- [MATERIAL]
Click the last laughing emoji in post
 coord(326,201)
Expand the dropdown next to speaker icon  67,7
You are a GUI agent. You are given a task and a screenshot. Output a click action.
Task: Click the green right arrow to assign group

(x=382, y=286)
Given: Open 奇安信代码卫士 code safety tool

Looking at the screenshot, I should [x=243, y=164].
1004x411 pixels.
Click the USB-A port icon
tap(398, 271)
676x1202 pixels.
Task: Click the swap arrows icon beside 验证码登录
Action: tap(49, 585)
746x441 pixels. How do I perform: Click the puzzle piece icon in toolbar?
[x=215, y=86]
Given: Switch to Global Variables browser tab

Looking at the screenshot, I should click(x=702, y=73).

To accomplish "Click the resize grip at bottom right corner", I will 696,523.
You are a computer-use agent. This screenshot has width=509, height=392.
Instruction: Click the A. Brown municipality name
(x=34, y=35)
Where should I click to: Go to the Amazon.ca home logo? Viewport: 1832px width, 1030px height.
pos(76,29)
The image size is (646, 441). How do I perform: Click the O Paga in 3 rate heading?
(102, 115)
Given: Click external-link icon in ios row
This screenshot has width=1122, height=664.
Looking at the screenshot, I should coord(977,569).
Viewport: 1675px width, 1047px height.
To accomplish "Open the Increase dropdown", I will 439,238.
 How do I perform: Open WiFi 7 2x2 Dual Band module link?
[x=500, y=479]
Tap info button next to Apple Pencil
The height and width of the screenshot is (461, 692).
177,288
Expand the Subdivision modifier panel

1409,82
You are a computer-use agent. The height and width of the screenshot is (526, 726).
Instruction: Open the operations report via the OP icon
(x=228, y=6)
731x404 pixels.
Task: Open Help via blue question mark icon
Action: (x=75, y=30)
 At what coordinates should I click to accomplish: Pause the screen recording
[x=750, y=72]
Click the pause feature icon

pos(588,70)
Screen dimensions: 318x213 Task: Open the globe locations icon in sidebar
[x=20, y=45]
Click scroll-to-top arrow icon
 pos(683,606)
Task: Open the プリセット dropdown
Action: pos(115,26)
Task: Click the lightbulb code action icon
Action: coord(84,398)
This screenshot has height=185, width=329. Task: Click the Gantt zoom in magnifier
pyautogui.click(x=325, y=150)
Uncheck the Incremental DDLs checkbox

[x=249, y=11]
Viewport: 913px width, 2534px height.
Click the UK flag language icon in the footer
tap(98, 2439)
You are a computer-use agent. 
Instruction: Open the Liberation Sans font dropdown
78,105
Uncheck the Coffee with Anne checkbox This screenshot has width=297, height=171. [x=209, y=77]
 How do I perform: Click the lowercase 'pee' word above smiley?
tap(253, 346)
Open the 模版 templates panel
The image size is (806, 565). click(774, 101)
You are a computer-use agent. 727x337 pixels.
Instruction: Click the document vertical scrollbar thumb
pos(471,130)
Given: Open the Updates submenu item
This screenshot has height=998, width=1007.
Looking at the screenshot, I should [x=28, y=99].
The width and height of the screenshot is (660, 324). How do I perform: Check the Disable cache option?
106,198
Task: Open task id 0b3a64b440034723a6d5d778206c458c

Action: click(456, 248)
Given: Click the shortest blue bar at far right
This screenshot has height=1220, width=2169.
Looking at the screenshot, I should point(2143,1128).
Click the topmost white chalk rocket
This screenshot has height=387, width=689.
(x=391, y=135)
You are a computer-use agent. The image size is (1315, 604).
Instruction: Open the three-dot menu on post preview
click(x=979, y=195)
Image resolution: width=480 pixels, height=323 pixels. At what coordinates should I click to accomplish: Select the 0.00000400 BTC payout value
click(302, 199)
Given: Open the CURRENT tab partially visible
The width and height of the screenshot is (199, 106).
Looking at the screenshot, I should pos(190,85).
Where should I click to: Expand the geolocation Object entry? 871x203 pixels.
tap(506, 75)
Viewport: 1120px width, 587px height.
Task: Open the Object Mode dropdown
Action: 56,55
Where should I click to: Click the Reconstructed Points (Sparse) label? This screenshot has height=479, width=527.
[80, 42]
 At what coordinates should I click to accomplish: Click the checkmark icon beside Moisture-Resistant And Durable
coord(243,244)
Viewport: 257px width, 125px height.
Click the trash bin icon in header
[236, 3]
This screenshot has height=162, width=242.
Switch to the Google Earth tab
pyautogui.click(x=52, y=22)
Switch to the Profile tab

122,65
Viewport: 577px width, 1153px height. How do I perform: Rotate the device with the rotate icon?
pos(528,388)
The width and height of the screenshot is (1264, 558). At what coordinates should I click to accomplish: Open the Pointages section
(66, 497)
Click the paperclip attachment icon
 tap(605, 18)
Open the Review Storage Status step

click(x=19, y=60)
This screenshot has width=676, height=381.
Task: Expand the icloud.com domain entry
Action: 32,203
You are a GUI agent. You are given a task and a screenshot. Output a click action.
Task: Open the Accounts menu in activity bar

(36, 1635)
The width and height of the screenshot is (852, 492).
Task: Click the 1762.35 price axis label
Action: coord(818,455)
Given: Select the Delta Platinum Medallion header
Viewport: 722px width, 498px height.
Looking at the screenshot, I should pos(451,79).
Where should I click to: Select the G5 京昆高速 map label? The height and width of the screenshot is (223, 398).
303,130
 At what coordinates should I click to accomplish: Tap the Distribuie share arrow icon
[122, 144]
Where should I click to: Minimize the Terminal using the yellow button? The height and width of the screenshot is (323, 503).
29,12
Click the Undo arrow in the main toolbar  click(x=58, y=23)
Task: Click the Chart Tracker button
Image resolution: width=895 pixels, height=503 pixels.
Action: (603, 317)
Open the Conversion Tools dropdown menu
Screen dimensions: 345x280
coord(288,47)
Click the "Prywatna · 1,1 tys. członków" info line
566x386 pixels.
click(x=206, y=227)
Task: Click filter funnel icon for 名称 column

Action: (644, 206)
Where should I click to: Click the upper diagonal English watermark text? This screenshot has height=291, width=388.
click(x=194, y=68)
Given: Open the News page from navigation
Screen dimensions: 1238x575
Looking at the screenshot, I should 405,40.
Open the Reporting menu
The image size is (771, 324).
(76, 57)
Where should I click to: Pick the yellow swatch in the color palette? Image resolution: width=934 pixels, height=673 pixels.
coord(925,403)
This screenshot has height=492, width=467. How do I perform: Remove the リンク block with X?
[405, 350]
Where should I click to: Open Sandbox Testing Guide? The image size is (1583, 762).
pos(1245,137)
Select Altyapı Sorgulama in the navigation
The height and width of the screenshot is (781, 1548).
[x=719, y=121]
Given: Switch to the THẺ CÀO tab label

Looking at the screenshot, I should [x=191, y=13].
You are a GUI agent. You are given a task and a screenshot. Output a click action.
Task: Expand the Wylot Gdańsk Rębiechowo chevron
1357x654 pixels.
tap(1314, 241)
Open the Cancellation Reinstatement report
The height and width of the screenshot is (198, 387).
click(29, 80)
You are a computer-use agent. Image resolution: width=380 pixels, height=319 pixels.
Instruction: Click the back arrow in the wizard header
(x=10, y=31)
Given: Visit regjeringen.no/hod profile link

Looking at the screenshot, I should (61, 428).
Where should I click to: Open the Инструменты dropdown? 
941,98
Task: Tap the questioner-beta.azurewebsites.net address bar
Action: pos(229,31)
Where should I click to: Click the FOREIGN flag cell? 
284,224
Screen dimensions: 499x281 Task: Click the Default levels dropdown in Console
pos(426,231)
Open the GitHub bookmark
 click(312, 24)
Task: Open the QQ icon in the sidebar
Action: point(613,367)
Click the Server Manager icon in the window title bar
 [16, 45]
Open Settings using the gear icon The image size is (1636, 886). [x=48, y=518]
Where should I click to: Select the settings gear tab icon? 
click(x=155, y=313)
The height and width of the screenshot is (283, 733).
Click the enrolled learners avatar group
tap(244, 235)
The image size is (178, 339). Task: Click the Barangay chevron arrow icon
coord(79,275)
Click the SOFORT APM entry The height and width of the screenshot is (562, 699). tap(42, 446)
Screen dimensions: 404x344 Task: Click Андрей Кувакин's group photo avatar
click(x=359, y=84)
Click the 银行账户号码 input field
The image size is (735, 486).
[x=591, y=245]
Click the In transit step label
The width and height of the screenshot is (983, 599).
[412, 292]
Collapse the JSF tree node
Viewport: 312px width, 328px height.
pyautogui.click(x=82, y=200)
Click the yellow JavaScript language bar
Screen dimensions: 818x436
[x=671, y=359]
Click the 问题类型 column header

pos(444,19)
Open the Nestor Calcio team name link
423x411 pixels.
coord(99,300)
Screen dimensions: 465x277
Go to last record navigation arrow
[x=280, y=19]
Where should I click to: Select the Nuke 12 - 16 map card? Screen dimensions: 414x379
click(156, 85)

- [GOAL] Reproduce the data starting at the line containing "1004x411 pixels." and ending at the line containing "[x=215, y=86]", substituting "extensions icon" for "puzzle piece icon" and leaving everything else the same.

- [SOLVED EXERCISE]
1004x411 pixels.
Click the USB-A port icon
tap(398, 271)
676x1202 pixels.
Task: Click the swap arrows icon beside 验证码登录
Action: tap(49, 585)
746x441 pixels. How do I perform: Click the extensions icon in toolbar?
[x=215, y=86]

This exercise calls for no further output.